▶ Data excerpts
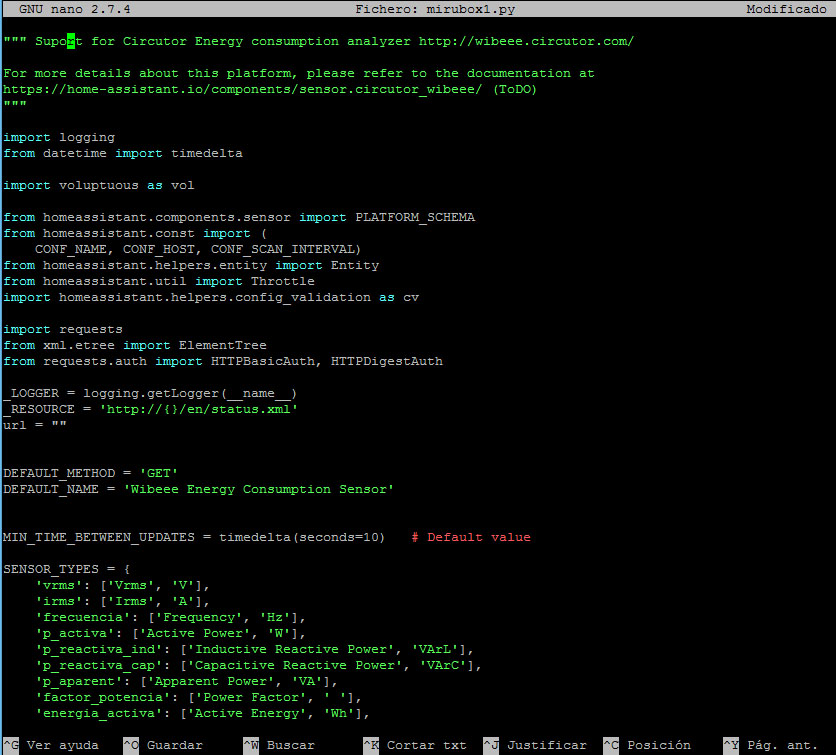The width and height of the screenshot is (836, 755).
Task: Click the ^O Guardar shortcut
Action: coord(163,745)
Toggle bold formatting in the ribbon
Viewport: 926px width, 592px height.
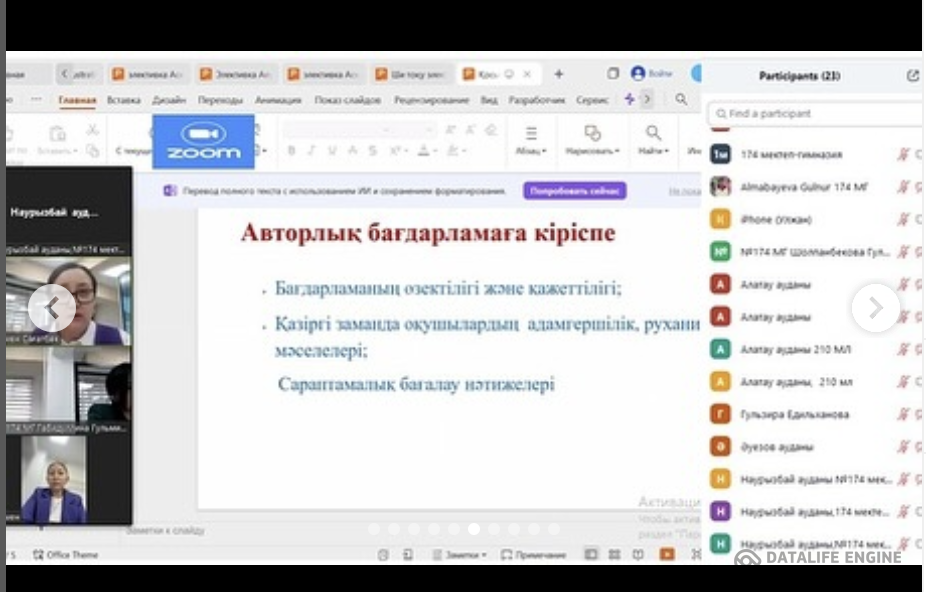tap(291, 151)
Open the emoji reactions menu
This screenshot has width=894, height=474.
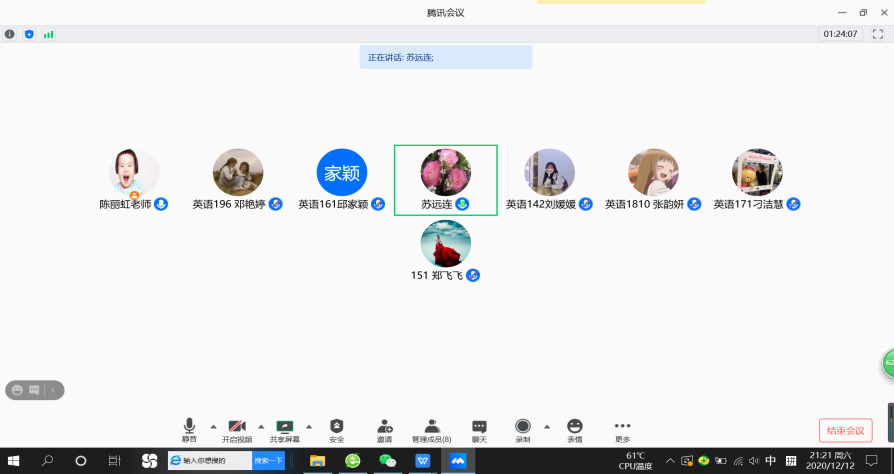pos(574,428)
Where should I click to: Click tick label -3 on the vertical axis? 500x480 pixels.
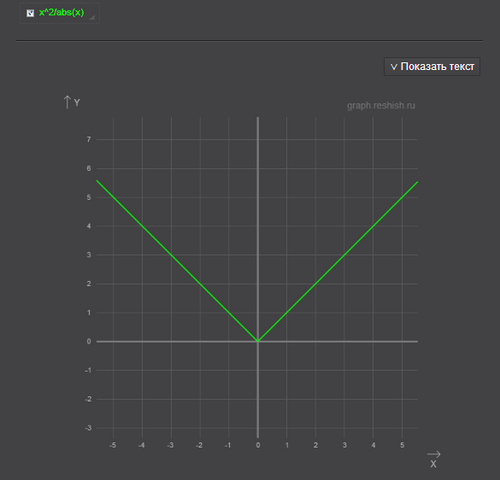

▶ Required work
I need the lines from the one containing "Toggle bold formatting in the ribbon" through the end of the records retyped exactly, with the pictures left out.

▶ Problem solution
Toggle bold formatting in the ribbon
Viewport: 926px width, 592px height.
tap(291, 151)
Open the emoji reactions menu
This screenshot has width=894, height=474.
pos(574,428)
Where should I click to: Click tick label -3 on the vertical axis? 500x480 pixels.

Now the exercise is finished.